YOUR OBJECTIVE -> Write out exactly the lines from the one with "Given: Open the Favorites menu" through the last line of the data below, but not the pictures.

EXTRACTED ENTRIES ->

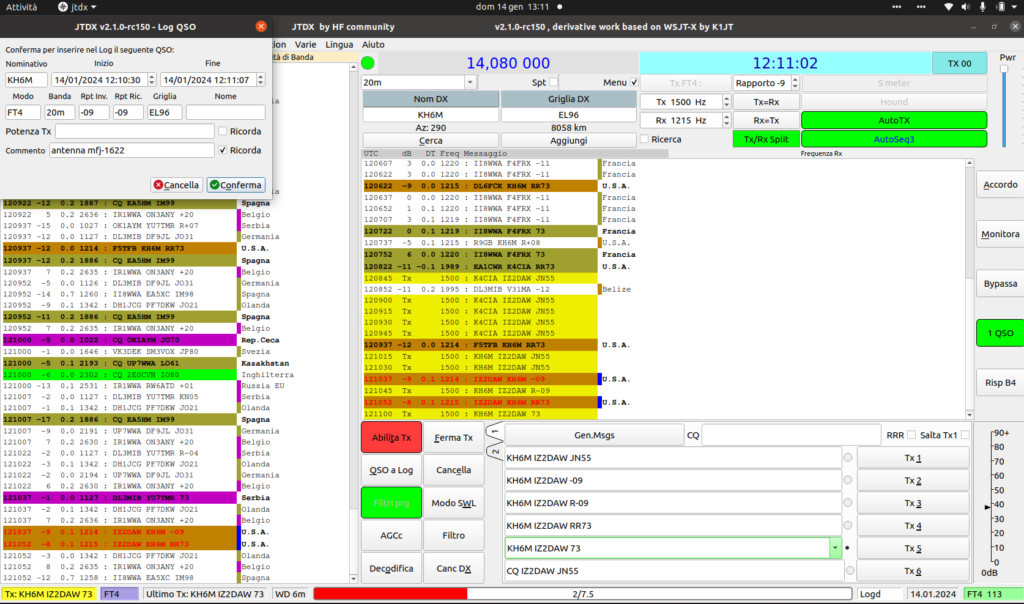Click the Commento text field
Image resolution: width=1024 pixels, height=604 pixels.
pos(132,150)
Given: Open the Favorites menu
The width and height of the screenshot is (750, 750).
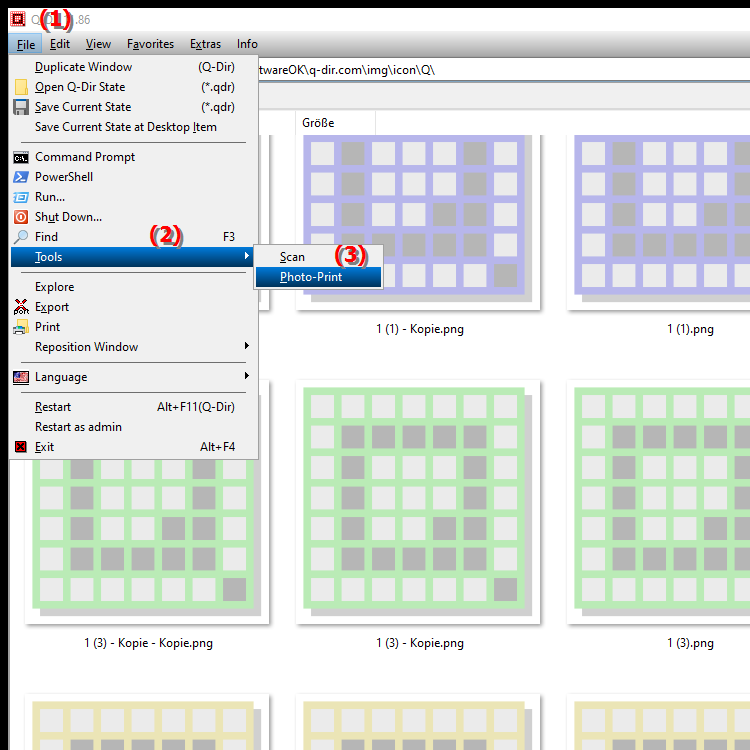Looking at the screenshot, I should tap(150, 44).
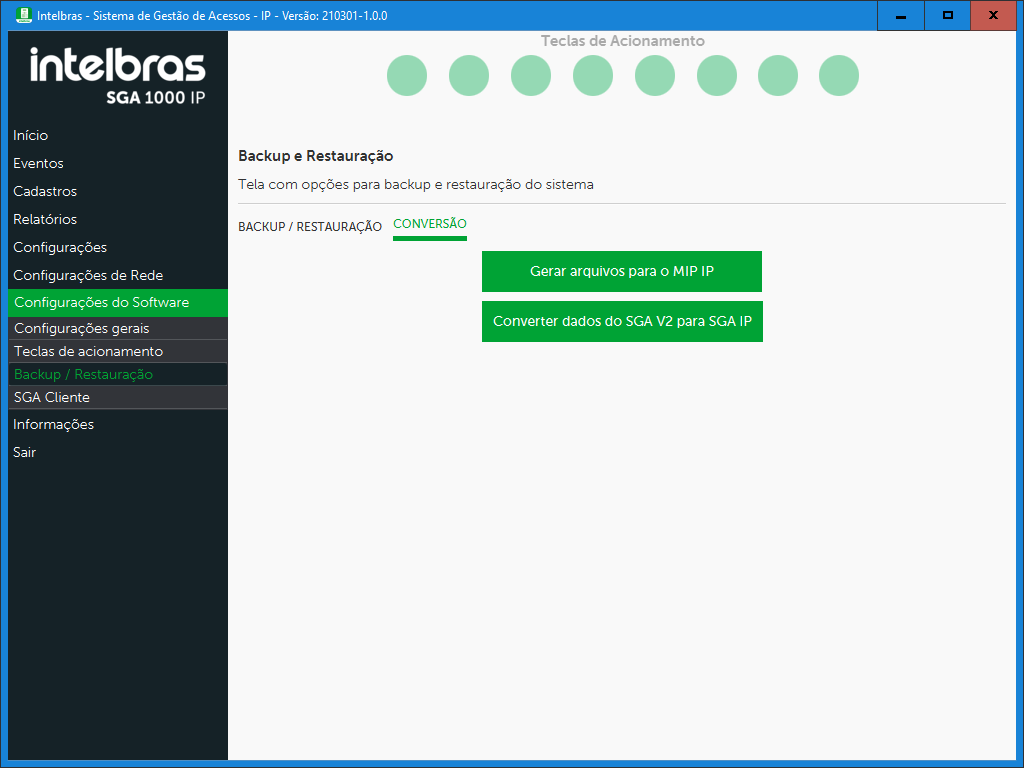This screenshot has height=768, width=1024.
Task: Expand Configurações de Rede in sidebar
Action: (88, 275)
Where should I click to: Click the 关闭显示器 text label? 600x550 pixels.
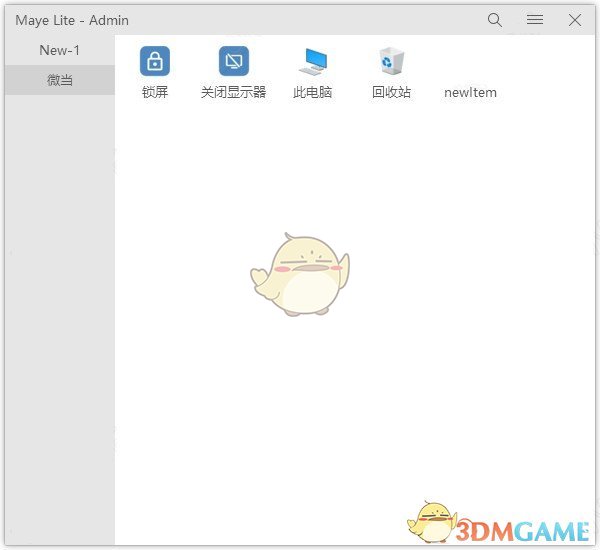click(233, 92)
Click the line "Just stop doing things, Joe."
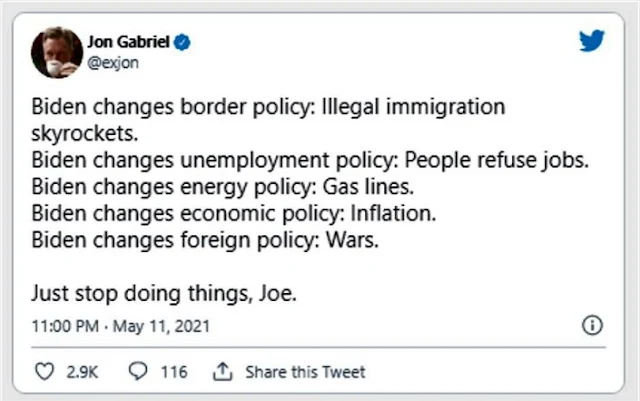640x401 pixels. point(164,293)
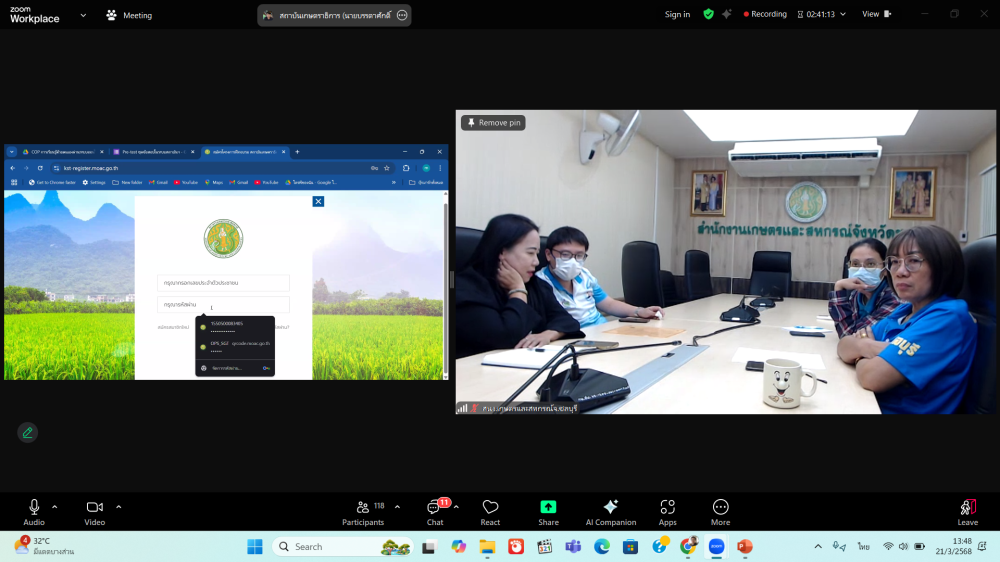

THE ANSWER ->
Given: Open the Favorites menu
The width and height of the screenshot is (750, 750).
Looking at the screenshot, I should tap(150, 44).
This screenshot has height=768, width=1024.
Task: Expand Configurações de Rede in sidebar
Action: (88, 275)
Where should I click to: Click the 关闭显示器 text label? 600x550 pixels.
click(233, 92)
Click the line "Just stop doing things, Joe."
640x401 pixels. point(164,293)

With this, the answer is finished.